Empek-Empek, Cita Rasa Legendaris dari Sungai Musi yang Tak Lekang oleh Waktu

Sumatera Selatan : Di balik kenikmatan sepiring empek-empek yang gurih dan kuah cuko yang pedas-manis, tersimpan sejarah panjang yang menyatu dengan aliran Sungai Musi dan perjalanan budaya Palembang.

Makanan ini dipercaya muncul sejak abad ke-16, saat Kesultanan Palembang berjaya. Dikisahkan, seorang keturunan Tionghoa yang tinggal di tepi Sungai Musi melihat limbah ikan yang terbuang percuma. Ia pun mencoba mengolah ikan tersebut dengan sagu, membentuk adonan sederhana yang bisa digoreng atau direbus. Makanan itu kemudian dijajakan kepada warga setempat.

Karena pembuatnya seorang pria tua, para pembeli menyebutnya “apek-apek”—sapaan untuk orang tua laki-laki dalam dialek Hokkien. Dari situlah nama empek-empek lahir, seiring meluasnya makanan ini ke seluruh penjuru Palembang dan sekitarnya.

Bahan dasarnya pun tetap sederhana: ikan (terutama tenggiri, gabus, atau belida) dan sagu, dibentuk menjadi berbagai varian—kapal selam, lenjer, adaan, hingga kulit.
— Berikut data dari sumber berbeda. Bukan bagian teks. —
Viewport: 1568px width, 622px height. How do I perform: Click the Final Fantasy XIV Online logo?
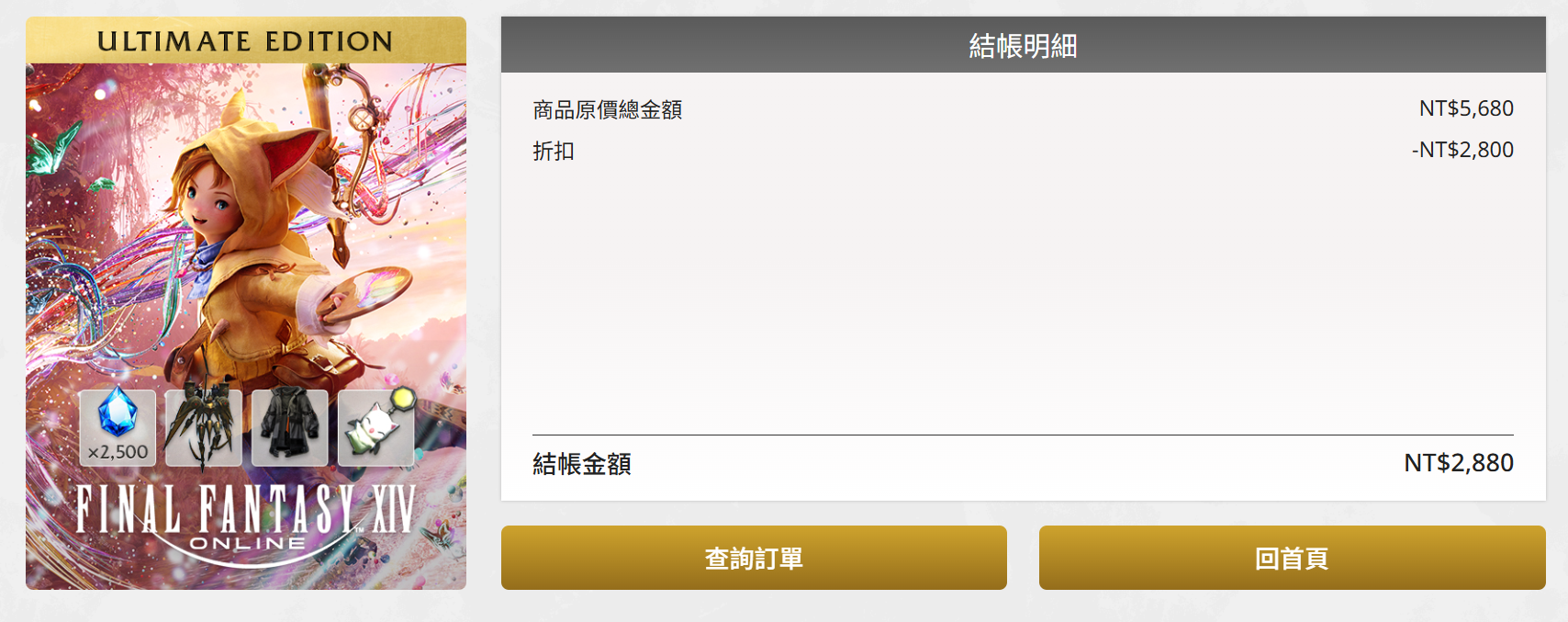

Yang tak kalah penting, tentu saja kuah cuko, ramuan khas dari gula merah, asam jawa, bawang putih, dan cabai, yang menjadi jiwa dari setiap gigitan.

Kini, empek-empek bukan hanya identitas kuliner Palembang, tapi juga warisan budaya yang mendunia. Restoran empek-empek hadir di berbagai kota besar Indonesia, bahkan sudah merambah ke mancanegara lewat para perantau.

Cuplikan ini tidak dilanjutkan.